Nanomedicine, Volume IIA: Biocompatibility

© 2003 Robert A. Freitas Jr. All Rights Reserved.

Robert A. Freitas Jr., Nanomedicine, Volume IIA: Biocompatibility, Landes Bioscience, Georgetown, TX, 2003


 

15.5 Nanorobot Mechanocompatibility

Unlike pharmaceutical agents whose interactions with biology are largely chemical in nature, medical nanorobots will interact both chemically and mechanically (Chapter 15.1) with human tissues and cells. Similarly, traditional biomedical device implants (Section 15.2.1) produce both chemical and bulk mechanical [6049] effects, but nanoorgans and nanoaggregates include active nanoscale features and moving parts that can apply spatially heterogeneous mechanical forces at the microscopic and molecular scale. Thus any discussion of biocompatibility in nanomedicine must necessarily include an analysis of the mechanical biocompatibility [5728], or mechanocompatibility, of nanorobotic systems as they interact with the tissues and cells of the human body.

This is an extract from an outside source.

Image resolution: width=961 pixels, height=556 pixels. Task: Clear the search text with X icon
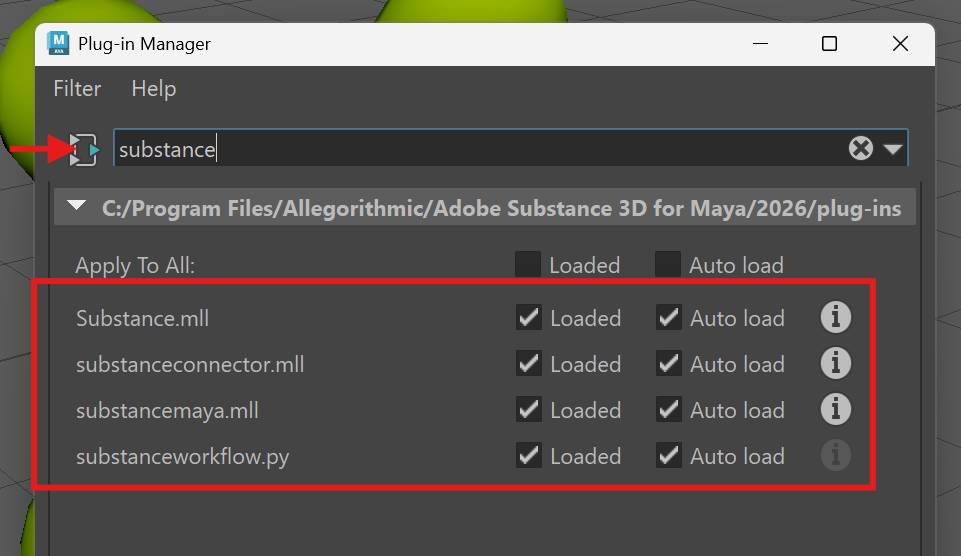(x=860, y=149)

Section 15.5.1 describes the mechanical interactions of nanorobotic systems with human skin and other epithelial tissues. This is followed by a discussion of mechanical tissue penetration and leakage as a result of perforation (Section 15.5.2), and mechanical interactions with vascular systems (Section 15.5.3), with extracellular matrix and tissue cells (Section 15.5.4), and with nontissue cells such as erythrocytes, platelets, and leukocytes (Section 15.5.5). Electrocompatibility is briefly mentioned (Section 15.5.6), followed by a more detailed review of cytomembrane and intracellular mechanocompatibility (Section 15.5.7). The discussion concludes with a brief consideration of nanorobot-nanorobot mechanocompatibility (Section 15.5.8).